Pruett says the cap rate compression
makes for a good time to be a seller.
Though, he adds, there are plenty of
opportunities on the buy side.
Some areas of risk Pruett points to are
a potential rise in interest rates and a
potentially large stock of obsolete indus-
trial spaces—though those assets will
eventually find their way to other uses.
“It’s not a speculative market,” says Pruett.
“Build-to-suits have helped control that.”
He points to a $2-trillion-plus market in
which less than 10% is publicly owned.
“It’s still a fragmented sector,” says Pruett.
“But corporations are using the capital
markets as a tool. Debt is inexpensive and
we’re seeing them taking advantage of a
lot of sale-leasebacks.”
In a recent GlobeSt.com article, Brad
Richardson, associate director of Stan
Johnson Co., says there are many factors to
the Southwest market that lend itself to
investors. According to Richardson, who is
based in Scottsdale, AZ, the proximity to
Californian investors and their capital is
the primary driver.
“As is the case in most parts of the
country the state of the market in Arizona
and the Southwest could be described as a
feeding frenzy with properties being sold
at near record cap rates,” Richardson says.

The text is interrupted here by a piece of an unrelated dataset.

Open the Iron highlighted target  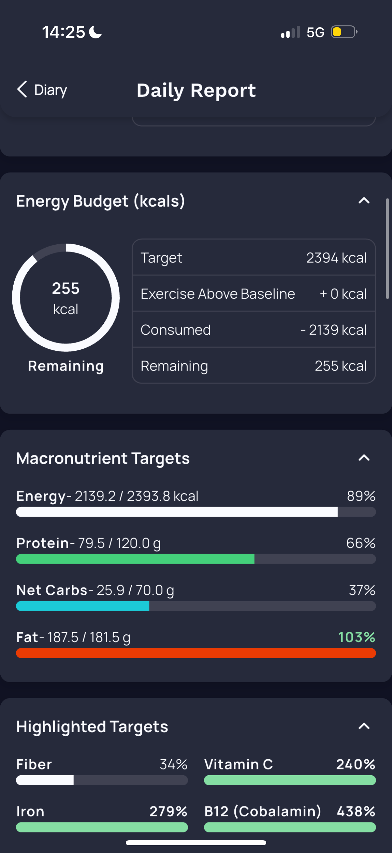click(x=102, y=819)
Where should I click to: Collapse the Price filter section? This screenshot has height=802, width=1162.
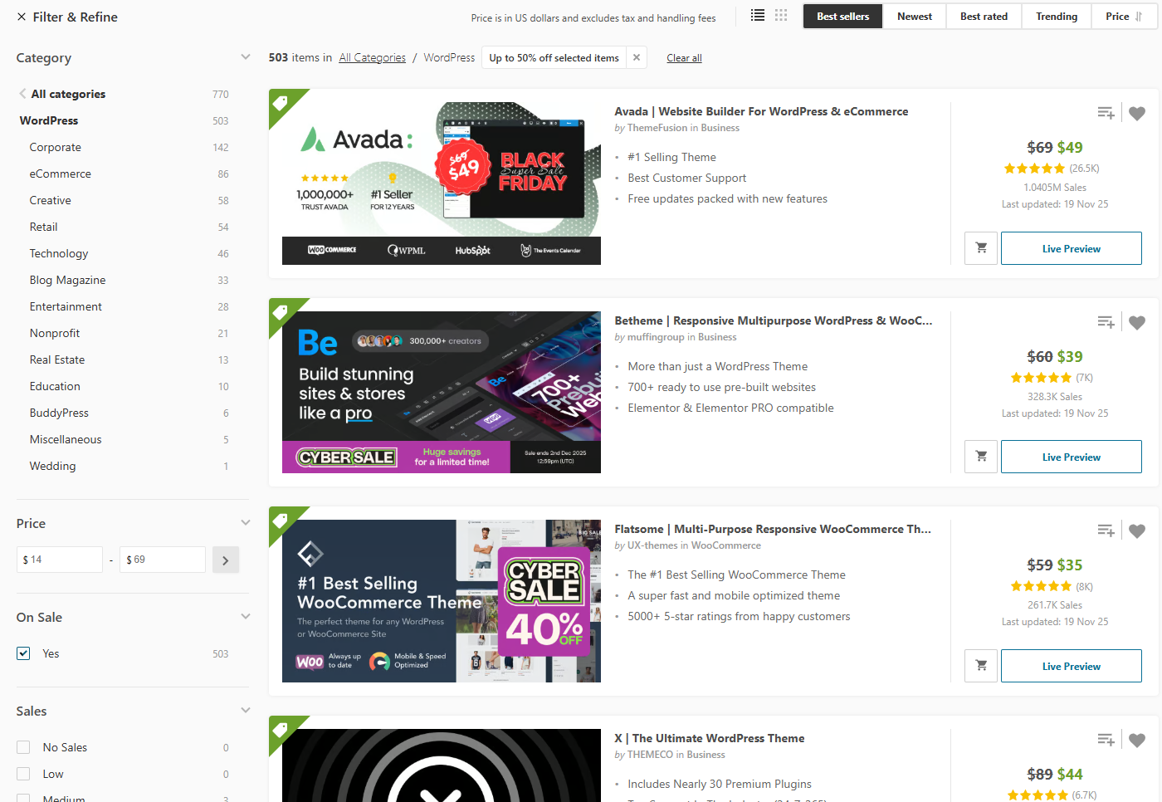(x=245, y=522)
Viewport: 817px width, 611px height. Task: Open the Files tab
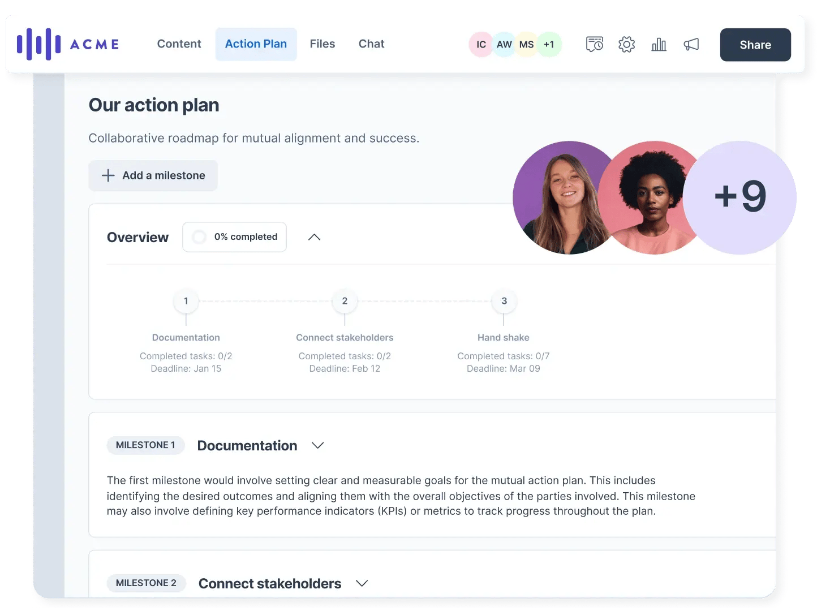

“The shortage of new net leased product
along with a large buyer pool equipped
with cheap debt has created a historic
market for sellers. The large amount of
institutional and exchange buyers focused
on acquisitions in the Southwest have
made it difficult to source deals. In most
cases, deals are sold prior to hitting the
market. The product hitting the market is
typically second- or third-generation
properties with shorter-term leases.”
Who holds the upper hand in this market? “Sellers hold the advantage in today’s
market because of the significant difference between the supply and demand,”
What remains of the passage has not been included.